Dawid Kubacki: 3., 2., 1., 2., 4.
Kamil Stoch: 2., 19., 2., 3., 3.
To wyniki piątego skoczka klasyfikacji generalnej Pucharu Świata i wicelidera cyklu z serii treningowych i kwalifikacyjnej w Seefeld. To wyniki kandydatów do medali. To wyniki dwóch z kilku największych faworytów do złota.
Kamil Stoch ma rację
Sobotnio-niedzielne niepowodzenia Polaków w Innsbrucku prawie zapomniane. W Seefeld nie było ani jednego momentu, w którym musielibyśmy się martwić. Podopieczni Stefana Horngachera skaczą tu bardzo dobrze. I jeśli czymś się przejmujemy, to tylko pogodą, o której od kilku dni słyszymy, że może uczynić konkurs niesprawiedliwym.
- Wydaje mi się, że my jesteśmy na bardzo wysokim poziomie. Tak czujemy. Przecież cały sezon skaczemy bardzo, bardzo dobrze. Tylko coś w Innsbrucku nie zagrało. I nie ma sensu już do tego wracać - mówił nam Stoch po treningach.

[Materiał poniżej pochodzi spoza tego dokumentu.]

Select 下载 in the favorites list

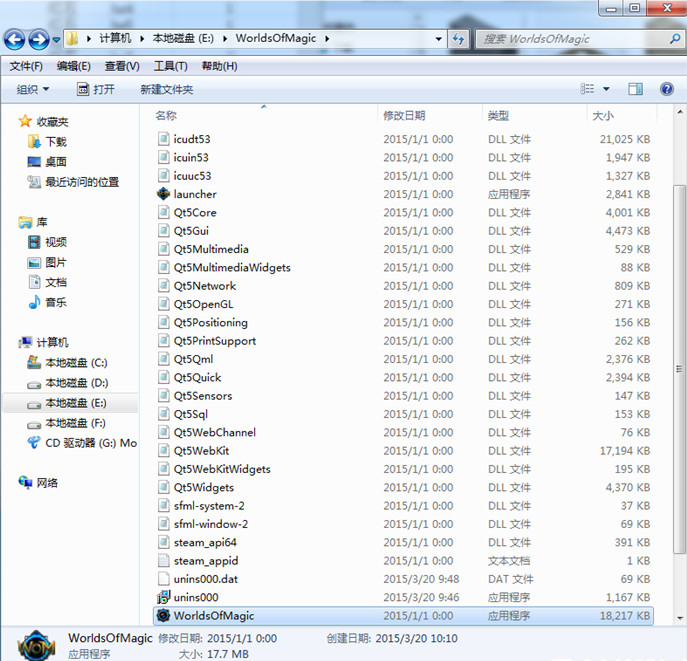pyautogui.click(x=56, y=142)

W Innsbrucku było sprawiedliwie
My do wydarzeń z Bergisel wracamy z jednego powodu.
1. Markus Eisenbichler
2. Karl Geiger
3. Kilian Peier
4. Ryoyu Kobayashi
5. Kamil Stoch
6. Stefan Kraft
Tak wyglądała najlepsza szóstka konkursu indywidualnego. Ta sama szóstka miała najwyższe noty w „drużynówce” (w kolejności: 1. Peier, 2. Geiger, 3. Eisenbichler, 4. Kobayashi, 5. Kraft, 6. Stoch).
Na Bergisel przed zawodami też rozegrano cztery serie treningowe, a następnie kwalifikacje poprzedzone serią próbną.
Jak w tych wszystkich seriach wypadali wyżej wymienieni skoczkowie?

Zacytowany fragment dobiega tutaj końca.